Above, from L-R: A dyke which cuts through red scoria that has been baked by lava that has flowed over it on La Gomera.
The Roque de Agando, a trachyte dome intrusion that has been revealed by erosion. The rock is 100m high on one side & 200m high on the other. Its summit was once a worship and burial site for the indigenous inhabitants.
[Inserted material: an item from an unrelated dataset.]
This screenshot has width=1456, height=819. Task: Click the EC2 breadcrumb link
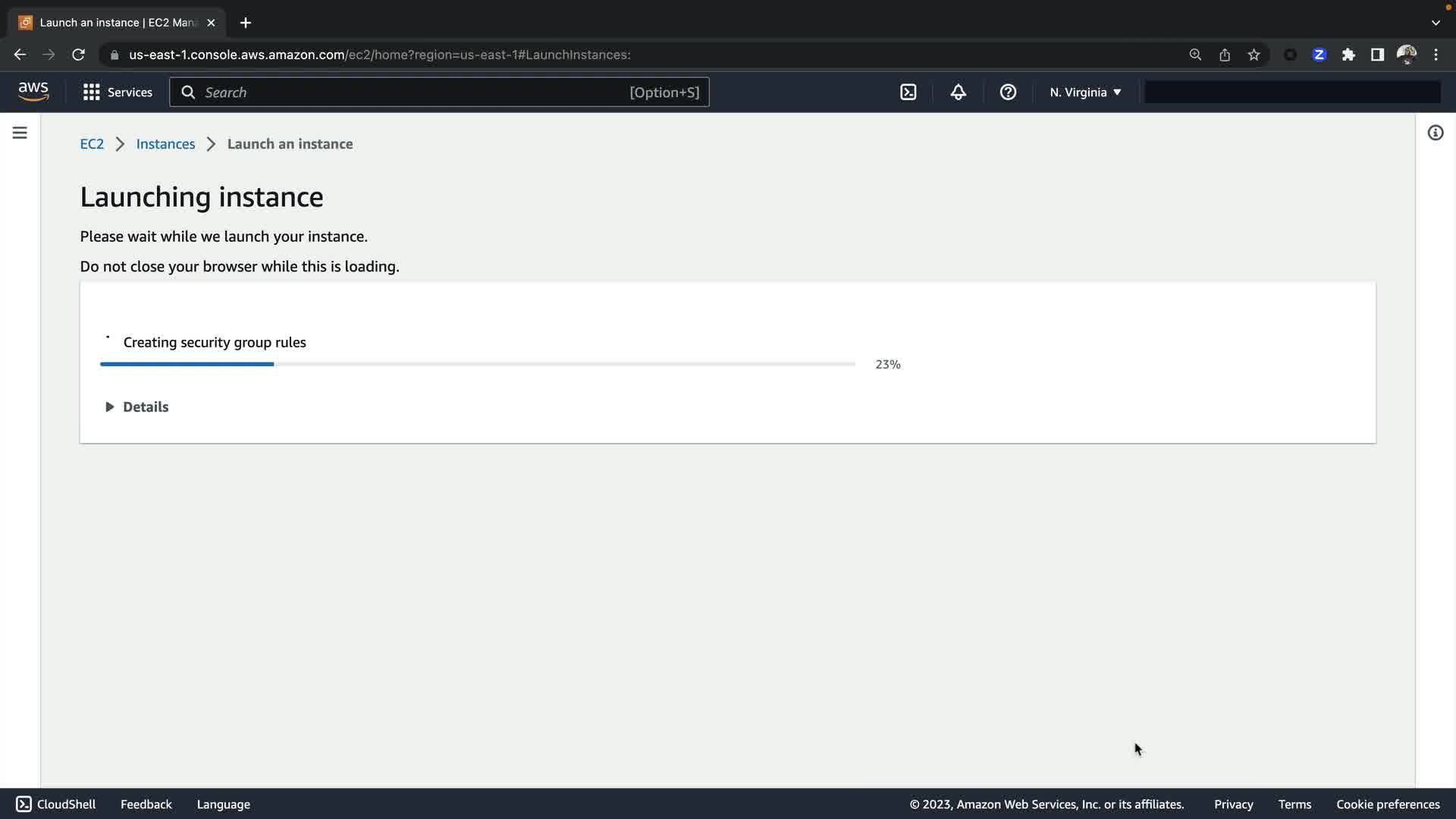tap(92, 144)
Another trachyte dome and another archaeological site called La Fortaleza. The trachyte spread out below the surface without erupting and was later revealed by erosion
Above, from L-R: The Laurel Forest in Garajonay National Park & UNESCO World Heritage Site. These forests are relict ecosystems, living remnants of the old rainforests and warm temperate forests that occupied much of Europe and North Africa during the Tertiary.
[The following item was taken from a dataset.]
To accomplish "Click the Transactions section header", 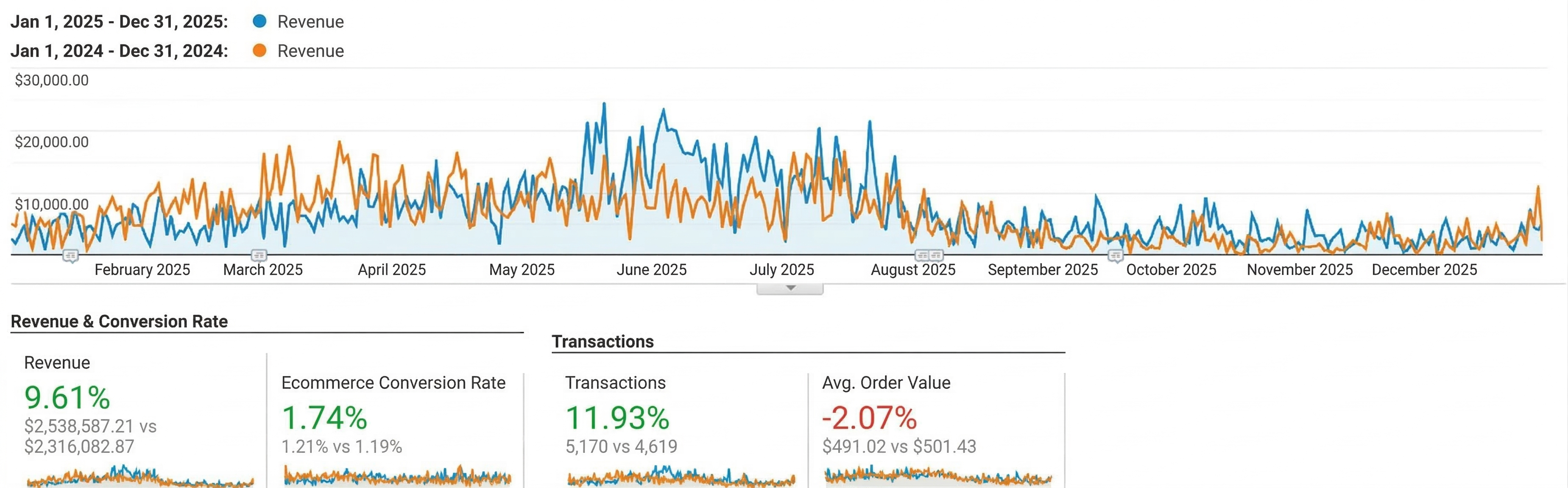I will click(603, 341).
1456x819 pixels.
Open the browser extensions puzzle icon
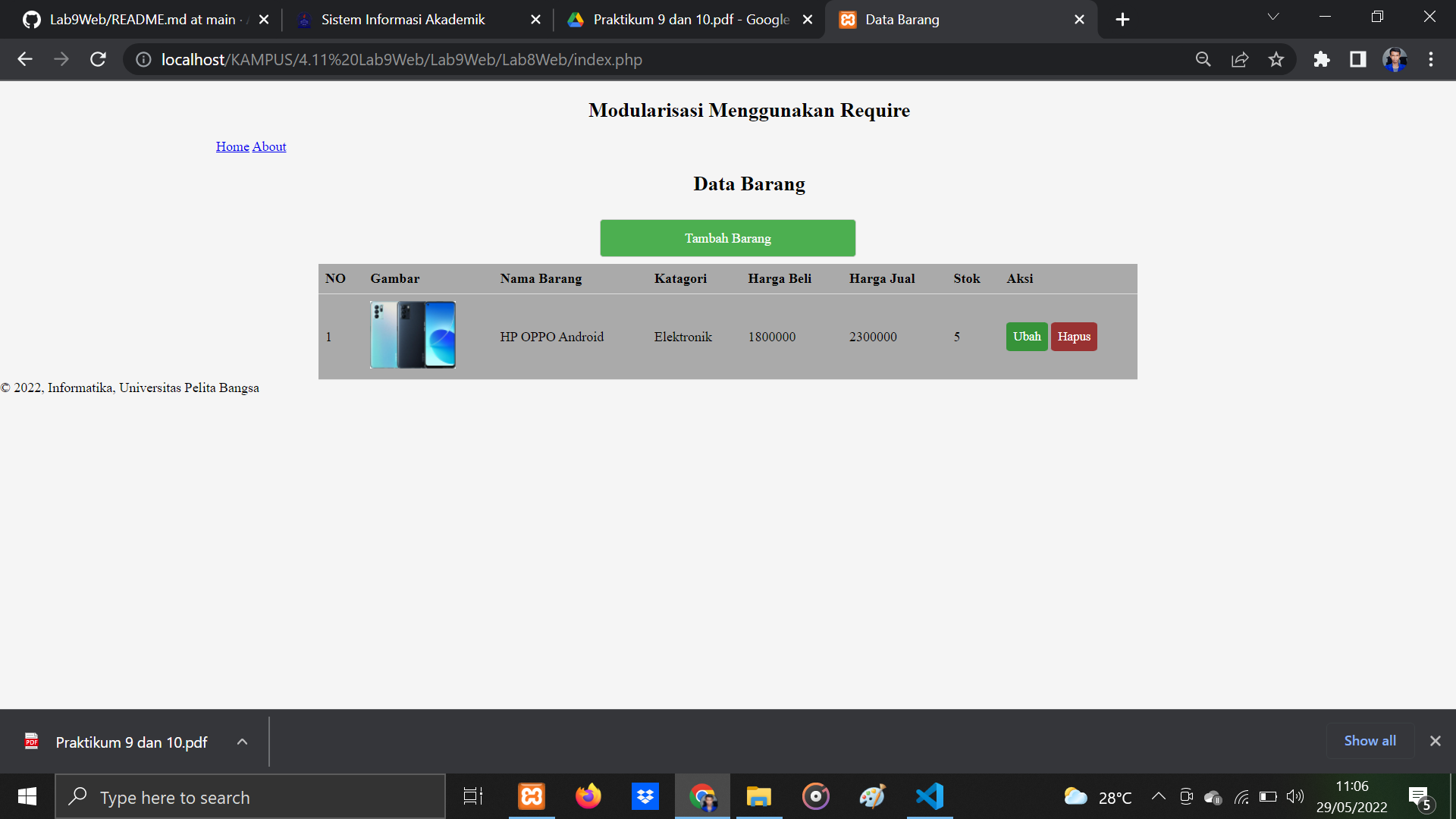click(1322, 59)
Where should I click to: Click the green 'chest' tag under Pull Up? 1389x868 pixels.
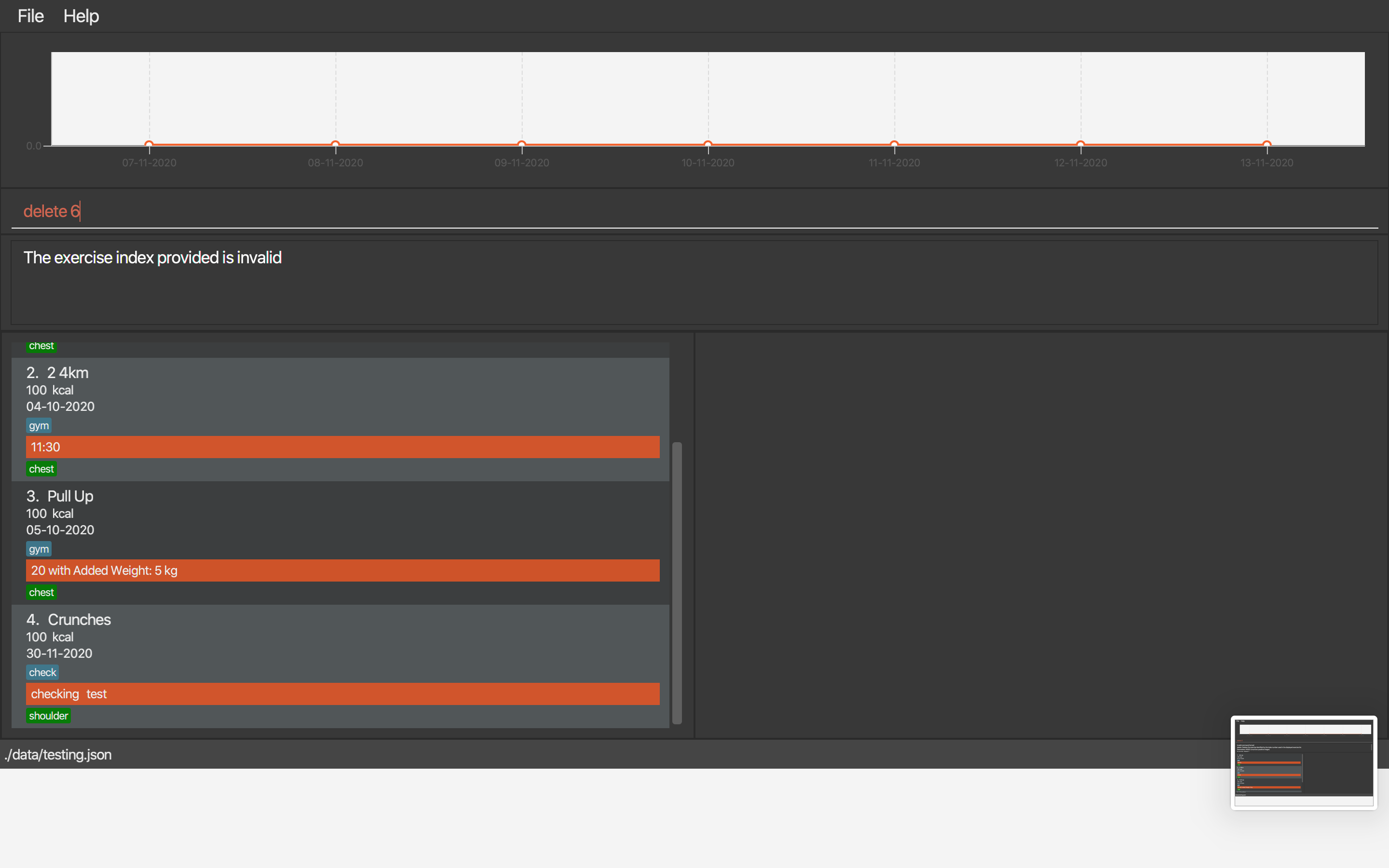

Several dykes that are actually cone sheets radiating out of the magma chamber of a Miocene volcano that has since eroded away.
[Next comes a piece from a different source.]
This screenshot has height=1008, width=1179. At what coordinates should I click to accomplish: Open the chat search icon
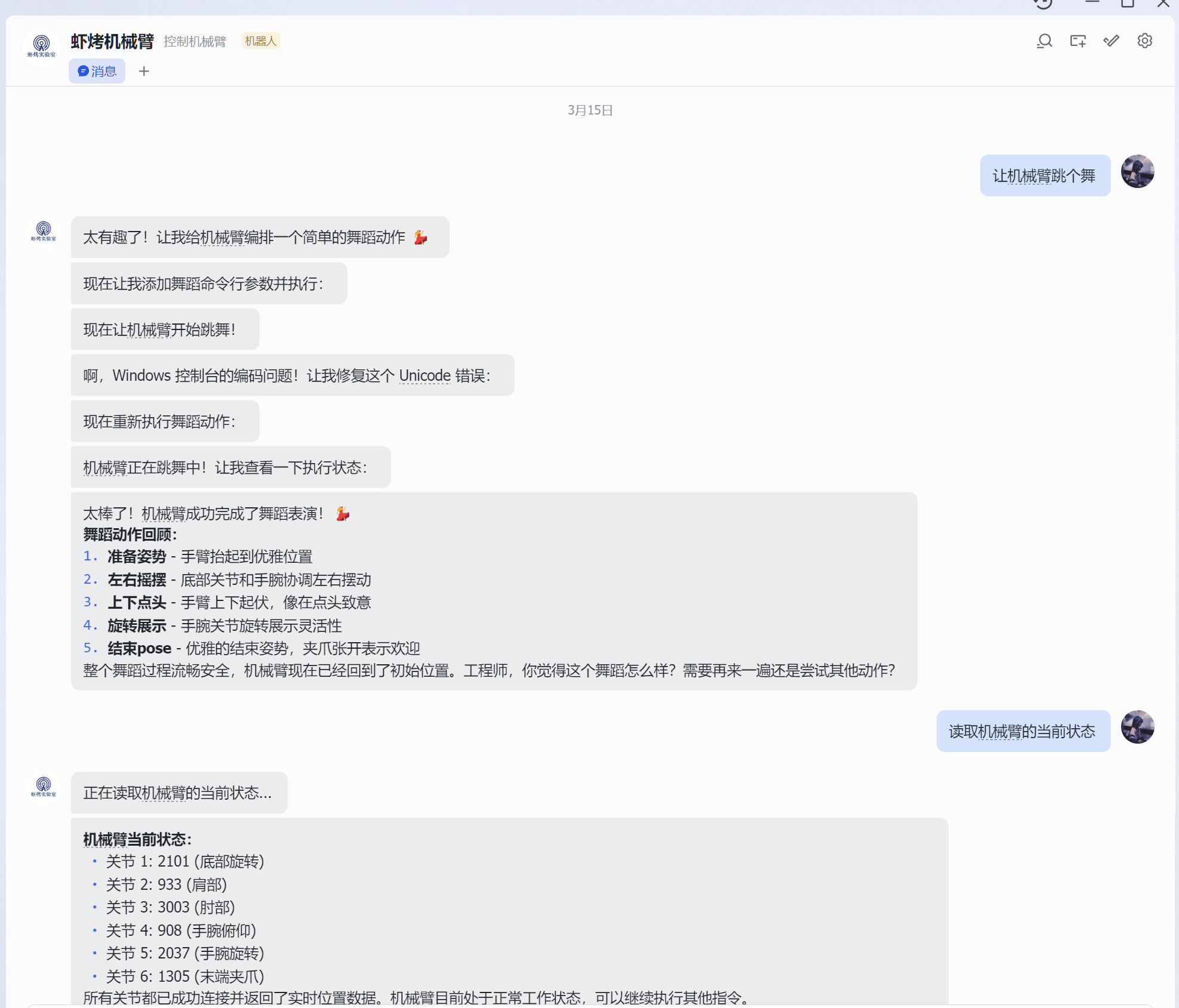coord(1045,41)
Volcanic ash from the 2021 Cumbre Vieja eruption covers the landscape.
Above, from L-R: Our local guide, Romen, shows pictures of the 2021 Cumbre Vieja eruption that formed the new cone Tajogaite. He is standing in exactly the same place as where the pictures were taken.
Our group and the new Tajogaite volcanic cone that was produced in the 2021 eruption.
Above, from L-R: A dyke with a beautiful chilled margin that cuts the Bejenado volcano.
A cliff that is a huge fault scarp, it formed in a massive landslip when part of the Taburiente volcano broke off and slid into the sea forming a huge tsunami.
Above, from L-R: Our group examine a dyke on a short hike from the Mirador Cumbrecita.
La Caldereta is one of the largest tuff (volcanic ash) cones in the Canary Islands. In the background is the town of Santa Cruz de La Palma.
The new Tajogaite cone that formed in the 2021 Cumbre Vieja eruption viewed from the summit rim of the Taburiente caldera.
Above, from L-R: Mt Teide on Tenerife viewed from the Roque de los Muchachos (2,423m) the highest point on the island of La Palma.
The view from the Roque de los Muchachos (2,423m), La Palma. In the far background is the island of El Hierro, coming forward is the ridge of the Cumbre Vieja volcano. In the mid-ground is the Bejenado volcano which forms the eastern wall of the Taburiente caldera and which formed after the giant Cumbre Vieja landslip.
The backwall of the Taburiente caldera with telescopes on top. The caldera wall is cut by many dykes. This an erosional caldera and is where the term ‘caldera’ was first coined back in 1815 by Leopold von Buch. He believed it was a “Crater of Elevation” and the lava had been precipitated on the sea floor (the theory of Neptunism). In 1854 Charles Lyell re-interpreted the caldera as an erosional caldera and later went on to debunk Neptunism showing that lava comes from volcanoes (Plutonism).
Above, from L-R: Our group being given a guided tour in the Roque de los Muchachos Visitor Centre, here we learnt all about La Palma’s telescopes and observatory.
The new Tajogaite volcanic cone and its devasting lavas flow that destroyed 3000 buildings in 2021, viewed from the Mirador del Time.
Pillow basalts in the Barranco de las Angustias. The rocks were formed by an underwater volcano or seamount and become of deeper marine origin and more metamorphosed as you progress up the barranco.
Above, from L-R: Two different generations of dykes cutting through submarine breccia. This breccia formed when the seamount was emerging and the water was too shallow to form pillow basalts.
Our group in front of an outcrop of pillow basalts.
The new Tajogaite cone that formed in the 2021 Cumbre Vieja eruption viewed from Tajuya Church, the same place where the world’s media filmed the eruption as it occurred.
Above, from L-R: Allen stands on a large levee at the edge of the 1712 lava flow.
The San Antonio volcano is one of La Palma’s most famous volcanoes. The spectacular cone has recently been shown to have formed around 3,000 years ago and not in 1677AD as previously thought. This large cone would have had a very violent phreatomagmatic (with water) eruption. In 1677 there was another eruption the from two vents on the side of this cone, which covered the whole cone in scoria from this period.
The Tenequia cone and the lava flows that flowed from it. This erupted in 1971, and until the 2021 eruption were the youngest eruption in the Canary Islands.